Class Project Part 2: Moswetuset Hummock

Randall Stephens

About a year and a half ago I worked with students in my Critical Reading in History Class to create a history resource website for the Josiah Quincy House (a beautiful, well-preserved home, built in 1770 and just about a block from our main campus.) The work paid off. I blogged about it here and here. The local paper, the Patriot Ledger, even ran a full-page color story on it, interviewing me and the students. What's even better . . . that story in the paper, and our website, greatly boosted attendance at the historic home the summer after the semester ended.

This fall, with a new crop of students in the same class, we mulled over ideas for a similar project. We considered doing a website resource for a couple sites that no longer exist (the Quincy National Sailors Home and the Quincy Family Mansion, which used to grace our campus.) We also thought about doing a project on another old house in town (the Dorothy Quincy Homestead.)

In the end they chose to do their project on the Moswetuset Hummock, a patch of land/outcropping on a hill north of Wollaston beach. "Moswetuset," writes junior Austin Steelman, who took a lead on the project, means "'shaped like an arrowhead,' was the name of the Moswetuset or Massachusett Native American tribe from which the Commonwealth of Massachuesetts derives its name. The thickly-wooded hill was the summer seat of the tribe’s Sachem Chickatabot because of its view of the surrounding area and proximity to the bay, salt marshes, and the Blue Hills. It was here that Chickatabot met with Myles Standish of the Plymouth Colony in 1621 as the colonists began their early trade with the Indians."

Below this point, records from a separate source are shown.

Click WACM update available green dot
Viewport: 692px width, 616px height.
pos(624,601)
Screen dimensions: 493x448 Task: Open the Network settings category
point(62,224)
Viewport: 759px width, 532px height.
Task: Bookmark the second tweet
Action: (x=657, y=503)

This was quite a different project from the website we created for the Josiah Quincy House. Materials on the Hummock were much more spare. It was more challenging for them to find materials through Google Books, JSTOR, or just on the shelves of our library. Yet the students were certainly up to the challenge. They took photos and videos of the site. They collected maps, prints, and put together an extensive bibliography. Alex Foran, a journalism major, interviewed James Cameron, an emeritus professor of history here who has written extensively on local history and has done some work on the Moswetuset Hummock. A couple of the students made a pilgrimage to the Quincy Historical Society to gather maps and prints and to ask some good questions. While there they discovered a manuscript on the hummock that was written by none other than prof Cameron! With Cameron's blessing that MS is now on the site as a pdf.

Once again, this class effort was well worth it. I'm glad I got over my initial skepticism about group projects. Students seem to learn a great deal about research, hunting down evidence, and how best to present that to the broader public.